EXERCISE REQUIREMENTS: Read the records below and copy each line that contains "Internet".

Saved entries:
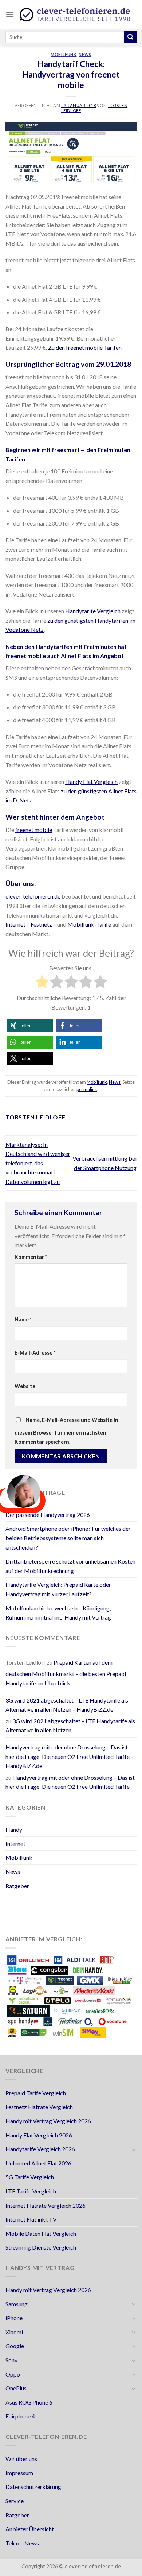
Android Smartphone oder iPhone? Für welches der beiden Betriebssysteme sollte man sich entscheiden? (68, 1537)
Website (25, 1386)
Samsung (16, 2303)
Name (23, 1319)
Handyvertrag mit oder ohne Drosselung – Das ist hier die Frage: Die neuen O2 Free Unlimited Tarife (70, 1782)
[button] (30, 1025)
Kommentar (31, 1257)
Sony (11, 2360)
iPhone (14, 2317)
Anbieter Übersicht (29, 2528)
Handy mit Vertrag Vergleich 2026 (48, 2120)
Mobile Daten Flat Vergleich (40, 2233)
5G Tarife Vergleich (29, 2176)
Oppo (12, 2374)
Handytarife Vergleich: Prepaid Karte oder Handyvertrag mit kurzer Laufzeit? (58, 1589)
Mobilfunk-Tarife (89, 924)
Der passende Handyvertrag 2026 (47, 1514)
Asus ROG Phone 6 (28, 2402)
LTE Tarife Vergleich (30, 2191)
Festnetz (41, 924)
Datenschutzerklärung (33, 2486)
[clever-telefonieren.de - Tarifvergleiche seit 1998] (75, 14)
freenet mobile (33, 829)
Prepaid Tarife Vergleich (35, 2092)
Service (14, 2500)
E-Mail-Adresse (35, 1353)
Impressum (19, 2472)
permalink (86, 1089)
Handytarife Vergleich (93, 610)
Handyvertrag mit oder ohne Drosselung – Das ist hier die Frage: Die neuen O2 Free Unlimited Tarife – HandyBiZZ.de (69, 1756)
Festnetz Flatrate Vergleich (39, 2106)
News (85, 54)
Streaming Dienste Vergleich (40, 2247)
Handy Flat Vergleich (91, 781)
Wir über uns (21, 2458)
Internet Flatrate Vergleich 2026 (45, 2205)
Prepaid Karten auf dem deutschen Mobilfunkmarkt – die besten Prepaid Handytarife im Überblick (65, 1673)
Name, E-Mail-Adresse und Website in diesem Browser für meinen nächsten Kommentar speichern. (66, 1431)
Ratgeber (17, 1885)
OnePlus (16, 2388)
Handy (13, 1829)
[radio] (42, 983)
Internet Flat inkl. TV (31, 2219)
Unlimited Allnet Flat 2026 (38, 2163)
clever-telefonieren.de (32, 896)
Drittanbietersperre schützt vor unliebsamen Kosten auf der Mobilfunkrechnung (70, 1566)
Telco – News (22, 2543)
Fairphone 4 (20, 2416)
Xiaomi (14, 2332)
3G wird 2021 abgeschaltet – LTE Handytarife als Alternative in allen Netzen (70, 1725)
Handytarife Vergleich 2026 (40, 2148)
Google (14, 2345)
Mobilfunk (63, 54)
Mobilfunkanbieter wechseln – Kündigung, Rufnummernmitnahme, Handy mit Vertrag (58, 1613)
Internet (15, 924)
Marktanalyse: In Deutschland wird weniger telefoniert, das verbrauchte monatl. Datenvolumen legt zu (37, 1163)
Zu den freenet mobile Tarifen (85, 347)
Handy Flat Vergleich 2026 (38, 2135)
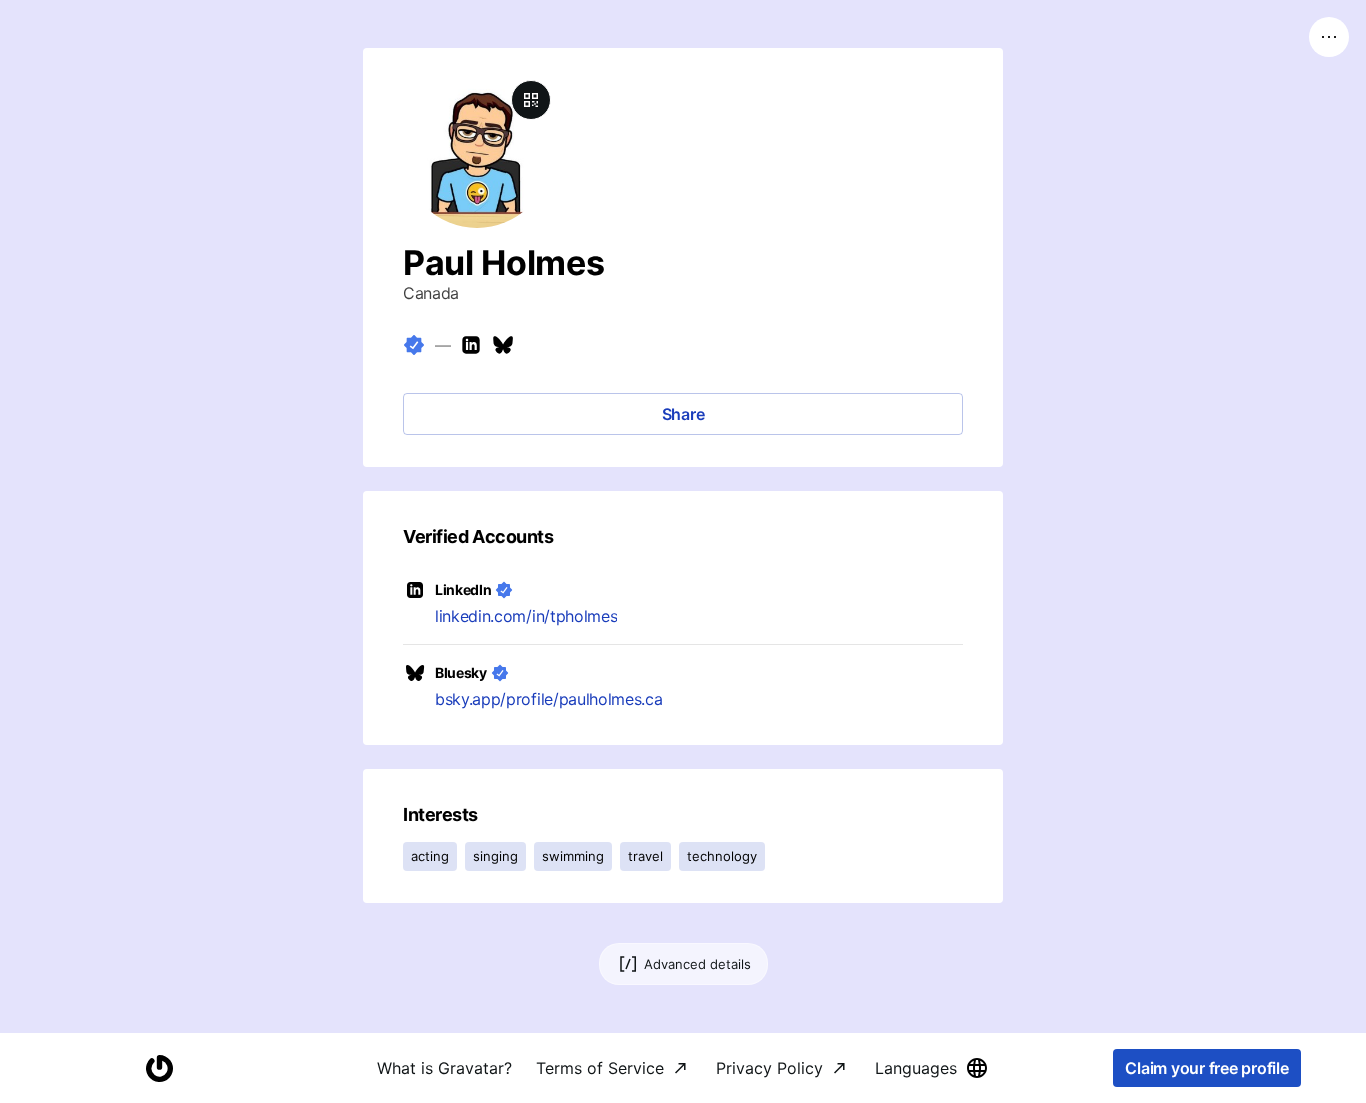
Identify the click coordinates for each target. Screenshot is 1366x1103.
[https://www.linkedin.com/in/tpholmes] (471, 345)
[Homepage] (159, 1068)
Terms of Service (600, 1068)
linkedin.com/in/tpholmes (526, 616)
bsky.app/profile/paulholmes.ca (548, 699)
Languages (916, 1068)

RESPONSE TO THIS TASK:
Internet Flatrate Vergleich 2026 (45, 2205)
Internet Flat inkl. TV (31, 2219)
Internet (15, 924)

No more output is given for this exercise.